▸ Exercise: Which lines of the listing below contain the string "want"? Return each of them in full.

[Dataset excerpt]
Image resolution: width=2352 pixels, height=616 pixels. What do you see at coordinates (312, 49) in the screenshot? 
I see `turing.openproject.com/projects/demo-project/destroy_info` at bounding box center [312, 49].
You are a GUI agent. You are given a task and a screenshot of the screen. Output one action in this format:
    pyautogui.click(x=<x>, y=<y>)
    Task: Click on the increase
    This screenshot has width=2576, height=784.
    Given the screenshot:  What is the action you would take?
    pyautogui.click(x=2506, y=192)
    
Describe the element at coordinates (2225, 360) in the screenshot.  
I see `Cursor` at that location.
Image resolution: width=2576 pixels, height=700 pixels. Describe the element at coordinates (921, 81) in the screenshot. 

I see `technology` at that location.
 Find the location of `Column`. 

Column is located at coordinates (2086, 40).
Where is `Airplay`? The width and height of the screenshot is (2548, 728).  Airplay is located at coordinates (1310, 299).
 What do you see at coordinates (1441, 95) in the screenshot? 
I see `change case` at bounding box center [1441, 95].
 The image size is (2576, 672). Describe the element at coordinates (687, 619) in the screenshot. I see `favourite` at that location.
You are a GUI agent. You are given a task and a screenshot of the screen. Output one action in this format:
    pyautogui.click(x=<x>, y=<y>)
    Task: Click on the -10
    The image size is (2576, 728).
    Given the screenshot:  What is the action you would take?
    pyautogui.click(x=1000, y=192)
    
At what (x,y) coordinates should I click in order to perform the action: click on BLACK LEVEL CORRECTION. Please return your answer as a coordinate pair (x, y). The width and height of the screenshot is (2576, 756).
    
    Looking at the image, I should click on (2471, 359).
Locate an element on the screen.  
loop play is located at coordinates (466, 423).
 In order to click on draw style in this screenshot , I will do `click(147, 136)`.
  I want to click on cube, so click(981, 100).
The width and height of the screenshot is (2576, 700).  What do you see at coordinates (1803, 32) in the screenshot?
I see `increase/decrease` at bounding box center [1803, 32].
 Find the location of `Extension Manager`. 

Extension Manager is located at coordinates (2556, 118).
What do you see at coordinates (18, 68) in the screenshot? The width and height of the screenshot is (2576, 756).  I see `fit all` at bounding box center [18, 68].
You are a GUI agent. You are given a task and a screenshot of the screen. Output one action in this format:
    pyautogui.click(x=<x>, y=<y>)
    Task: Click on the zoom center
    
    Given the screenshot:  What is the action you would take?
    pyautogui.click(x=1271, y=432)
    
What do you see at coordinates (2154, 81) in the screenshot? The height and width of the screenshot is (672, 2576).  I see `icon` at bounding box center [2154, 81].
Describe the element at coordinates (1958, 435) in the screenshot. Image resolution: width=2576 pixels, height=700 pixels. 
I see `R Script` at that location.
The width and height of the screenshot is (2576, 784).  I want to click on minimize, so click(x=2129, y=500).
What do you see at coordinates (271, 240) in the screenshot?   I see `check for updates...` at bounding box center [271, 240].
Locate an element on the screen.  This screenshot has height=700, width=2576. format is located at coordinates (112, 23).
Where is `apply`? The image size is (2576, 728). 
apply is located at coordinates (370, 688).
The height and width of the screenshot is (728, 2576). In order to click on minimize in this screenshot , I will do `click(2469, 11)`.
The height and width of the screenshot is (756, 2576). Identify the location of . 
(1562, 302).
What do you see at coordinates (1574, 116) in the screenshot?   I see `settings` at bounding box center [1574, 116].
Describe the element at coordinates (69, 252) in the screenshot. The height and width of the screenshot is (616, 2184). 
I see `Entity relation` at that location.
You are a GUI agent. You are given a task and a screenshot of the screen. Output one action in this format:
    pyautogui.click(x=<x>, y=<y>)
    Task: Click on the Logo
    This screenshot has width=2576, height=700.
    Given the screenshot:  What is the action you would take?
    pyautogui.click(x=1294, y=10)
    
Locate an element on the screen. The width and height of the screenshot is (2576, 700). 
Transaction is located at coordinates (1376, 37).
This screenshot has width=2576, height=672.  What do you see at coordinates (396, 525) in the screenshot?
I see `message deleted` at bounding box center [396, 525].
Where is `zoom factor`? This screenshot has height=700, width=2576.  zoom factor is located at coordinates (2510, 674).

▸ Full output:
  I want to click on cube, so click(981, 100).
The width and height of the screenshot is (2576, 784).  I want to click on minimize, so click(x=2129, y=500).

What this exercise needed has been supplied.